I should have known that when the grandmother I had never met showed up, banging on the door like she was the police in pursuit of a criminal, that things would never be the same. I actually knew before she showed up. He had been gone for close to ten days and our mother hadn’t gotten out of the bed at all that entire week and a half.
We didn’t know where she had come from or how she had known to come. Curtis guessed that mom had probably called her as a last resort. We all knew that she hated her mother and where she had come from back in North Carolina.
“She’s a wreck,” Curtis had said after he had come from her room, his hands empty of the bowl of chicken noodle soup he had entered with.
Claude was quiet, his analytical demeanor sizing up the situation. Dad was gone and mom was quickly deteriorating into a useless heap. He glanced at the small pile of mail that sat on the coffee table. Bills would be due. So would the rent. It wasn’t looking good. He wouldn’t tell us for years that he had been the one to call Grandma.
I had never seen a picture of her. She was a myth. Resembling the fairy godmother from Cinderella, in my mind. She would float in, not on wings, but something like wings, smelling of cinnamon and peppermint and sprinkle us with her sweet hugs and kisses. So when Claude finally opened the door to her, I was taken aback. She was tall, which none of us were expecting since our mother stood at a measly five feet and four inches. At twelve, I already towered over her.
Besides her height, I couldn’t help but to notice how pale she was. She looked like the sun was her enemy. I could see the blue lines of her veins through the skin in her arms, which were clutching a brown bag close to her chest. Atop her head was a mass of curly brunette hair with sprinklings of gray, the front that she had pinned back with gold bobby pins.
“Curtis?” she asked apprehensively looking back and forth between Curtis and Claude.
“Claude,” he corrected her and stepped back from the door to allow her inside.
“Right. Claude,” she said as if she were committing his features to memory.
She would need to in order to tell the difference between him and Curtis. They were twins; fraternal, but still similar enough in looks that sometimes it took a second glance to confirm whom was who.
“And Imogene?” she said, turning her attention to me as she stepped through the threshold and into our living room.
I nodded.

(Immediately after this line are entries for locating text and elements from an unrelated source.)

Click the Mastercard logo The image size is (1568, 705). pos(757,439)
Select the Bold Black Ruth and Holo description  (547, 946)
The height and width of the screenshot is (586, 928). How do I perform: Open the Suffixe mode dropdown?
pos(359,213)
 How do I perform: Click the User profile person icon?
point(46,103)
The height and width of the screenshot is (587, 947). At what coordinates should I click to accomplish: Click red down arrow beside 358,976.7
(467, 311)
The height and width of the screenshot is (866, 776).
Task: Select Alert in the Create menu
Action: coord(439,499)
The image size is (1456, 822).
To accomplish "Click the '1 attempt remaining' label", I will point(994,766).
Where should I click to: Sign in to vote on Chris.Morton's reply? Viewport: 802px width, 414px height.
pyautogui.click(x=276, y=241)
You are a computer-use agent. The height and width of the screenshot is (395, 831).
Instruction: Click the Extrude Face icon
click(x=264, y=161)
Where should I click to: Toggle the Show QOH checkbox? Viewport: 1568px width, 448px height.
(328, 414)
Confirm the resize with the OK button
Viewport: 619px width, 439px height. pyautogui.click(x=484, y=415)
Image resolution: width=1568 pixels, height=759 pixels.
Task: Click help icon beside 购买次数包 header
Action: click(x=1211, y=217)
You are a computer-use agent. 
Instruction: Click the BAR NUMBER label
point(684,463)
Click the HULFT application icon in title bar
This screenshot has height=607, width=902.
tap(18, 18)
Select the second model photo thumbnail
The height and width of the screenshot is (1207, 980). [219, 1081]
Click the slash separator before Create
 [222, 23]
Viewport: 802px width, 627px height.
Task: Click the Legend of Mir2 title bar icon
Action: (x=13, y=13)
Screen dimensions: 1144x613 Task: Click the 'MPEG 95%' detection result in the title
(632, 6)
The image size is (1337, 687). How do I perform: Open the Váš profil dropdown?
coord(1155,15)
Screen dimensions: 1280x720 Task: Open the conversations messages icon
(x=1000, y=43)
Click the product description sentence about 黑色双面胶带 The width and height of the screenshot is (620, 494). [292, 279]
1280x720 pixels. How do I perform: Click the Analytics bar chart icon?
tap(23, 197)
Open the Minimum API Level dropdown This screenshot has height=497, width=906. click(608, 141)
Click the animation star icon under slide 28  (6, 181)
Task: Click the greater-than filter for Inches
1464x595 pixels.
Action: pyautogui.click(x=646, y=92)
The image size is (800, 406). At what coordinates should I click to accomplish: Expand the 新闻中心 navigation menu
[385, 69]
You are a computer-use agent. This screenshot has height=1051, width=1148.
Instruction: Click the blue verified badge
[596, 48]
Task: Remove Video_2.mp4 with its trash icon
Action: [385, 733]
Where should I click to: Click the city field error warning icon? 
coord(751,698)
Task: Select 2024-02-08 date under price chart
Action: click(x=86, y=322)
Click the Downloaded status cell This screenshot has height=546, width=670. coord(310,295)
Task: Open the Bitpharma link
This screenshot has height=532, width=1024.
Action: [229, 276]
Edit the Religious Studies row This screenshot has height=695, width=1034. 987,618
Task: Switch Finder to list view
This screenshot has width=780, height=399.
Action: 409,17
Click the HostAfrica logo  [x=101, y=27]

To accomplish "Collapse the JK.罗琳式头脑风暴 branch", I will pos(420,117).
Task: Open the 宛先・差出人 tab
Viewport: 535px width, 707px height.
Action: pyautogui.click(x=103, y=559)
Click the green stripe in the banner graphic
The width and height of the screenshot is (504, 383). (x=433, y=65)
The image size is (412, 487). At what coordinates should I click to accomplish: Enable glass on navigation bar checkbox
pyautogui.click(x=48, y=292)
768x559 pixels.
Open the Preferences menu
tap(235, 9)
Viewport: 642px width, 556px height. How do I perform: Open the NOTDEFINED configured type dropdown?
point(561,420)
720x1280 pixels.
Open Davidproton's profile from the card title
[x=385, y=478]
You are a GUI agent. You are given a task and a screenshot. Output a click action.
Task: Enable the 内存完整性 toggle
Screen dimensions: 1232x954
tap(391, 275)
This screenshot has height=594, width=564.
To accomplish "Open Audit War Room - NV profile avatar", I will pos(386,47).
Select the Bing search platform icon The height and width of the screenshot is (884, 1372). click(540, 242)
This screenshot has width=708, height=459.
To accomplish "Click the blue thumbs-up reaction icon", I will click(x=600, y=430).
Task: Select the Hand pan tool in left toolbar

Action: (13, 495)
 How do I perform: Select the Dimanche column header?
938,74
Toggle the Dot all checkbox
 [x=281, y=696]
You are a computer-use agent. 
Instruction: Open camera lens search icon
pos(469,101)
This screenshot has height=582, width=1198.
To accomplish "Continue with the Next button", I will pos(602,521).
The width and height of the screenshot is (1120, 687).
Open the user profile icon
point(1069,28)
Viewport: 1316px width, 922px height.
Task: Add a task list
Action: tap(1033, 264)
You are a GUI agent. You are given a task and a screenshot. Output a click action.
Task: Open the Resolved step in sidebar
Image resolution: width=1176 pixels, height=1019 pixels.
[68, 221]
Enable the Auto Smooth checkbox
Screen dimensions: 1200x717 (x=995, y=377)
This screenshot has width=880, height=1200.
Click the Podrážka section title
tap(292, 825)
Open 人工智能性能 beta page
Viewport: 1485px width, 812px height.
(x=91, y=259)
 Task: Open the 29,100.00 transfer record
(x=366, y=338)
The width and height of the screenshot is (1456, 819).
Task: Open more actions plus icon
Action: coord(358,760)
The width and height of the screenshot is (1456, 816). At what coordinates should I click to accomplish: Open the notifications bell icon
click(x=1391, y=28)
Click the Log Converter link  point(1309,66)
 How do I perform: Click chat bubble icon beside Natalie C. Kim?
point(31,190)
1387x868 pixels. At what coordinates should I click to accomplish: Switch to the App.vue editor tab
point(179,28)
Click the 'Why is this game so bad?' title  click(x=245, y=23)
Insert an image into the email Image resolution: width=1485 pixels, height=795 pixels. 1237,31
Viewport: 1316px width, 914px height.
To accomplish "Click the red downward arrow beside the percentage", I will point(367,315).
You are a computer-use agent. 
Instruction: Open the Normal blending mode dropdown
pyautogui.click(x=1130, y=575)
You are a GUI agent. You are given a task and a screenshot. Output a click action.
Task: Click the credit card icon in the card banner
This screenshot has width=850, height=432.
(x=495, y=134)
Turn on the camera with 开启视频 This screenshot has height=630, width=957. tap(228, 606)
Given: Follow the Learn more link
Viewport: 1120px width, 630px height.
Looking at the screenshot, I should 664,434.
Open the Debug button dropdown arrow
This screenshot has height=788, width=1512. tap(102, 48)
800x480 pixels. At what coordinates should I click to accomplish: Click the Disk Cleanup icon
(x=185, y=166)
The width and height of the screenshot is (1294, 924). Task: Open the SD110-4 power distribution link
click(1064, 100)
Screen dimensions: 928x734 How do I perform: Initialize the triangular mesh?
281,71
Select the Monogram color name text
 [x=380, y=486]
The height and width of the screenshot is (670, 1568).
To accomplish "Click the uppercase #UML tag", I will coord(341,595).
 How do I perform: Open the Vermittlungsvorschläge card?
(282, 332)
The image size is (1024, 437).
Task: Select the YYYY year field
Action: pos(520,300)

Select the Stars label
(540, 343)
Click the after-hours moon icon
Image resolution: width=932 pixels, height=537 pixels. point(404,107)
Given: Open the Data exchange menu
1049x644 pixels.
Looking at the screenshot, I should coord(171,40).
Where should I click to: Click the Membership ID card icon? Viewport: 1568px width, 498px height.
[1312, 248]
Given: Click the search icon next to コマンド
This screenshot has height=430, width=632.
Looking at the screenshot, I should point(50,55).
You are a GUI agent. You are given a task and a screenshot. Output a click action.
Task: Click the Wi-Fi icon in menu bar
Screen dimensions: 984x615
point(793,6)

Not sure what was appropriate. A “nice to meet you” or a hug. I didn’t offer either and neither did she.
She glanced around the living room, taking in the pale yellow on the walls, the English ivy plants that hung from the corners looking thirsty, and the brown leather couches that had been discolored and sunken in over the years. In our mother’s absence, only Claude straightened up regularly, placing our dirty dishes into the dishwasher and picking up our discarded snack containers. The floors had gone with out vacuuming and dust had settled onto the surfaces.
“Where is your mother?” she asked, finally looking back to the three of us huddled together near the door, unsure of what we should be doing.
“She’s in her bedroom. Last door on the right,” Claude volunteered.
She nodded and gazed down the hallway to the left taking a few steps. She stopped momentarily and looked back at Claude as if to confirm that she was going in the right direction.
Claude nodded. “Last door on the right,” he repeated.
Curtis waited until Grandma knocked and entered our mother’s bedroom before he headed down the hallway.
“Where you going?” Claude whispered loudly from behind him.
“To listen,” he said, not bothering to whisper.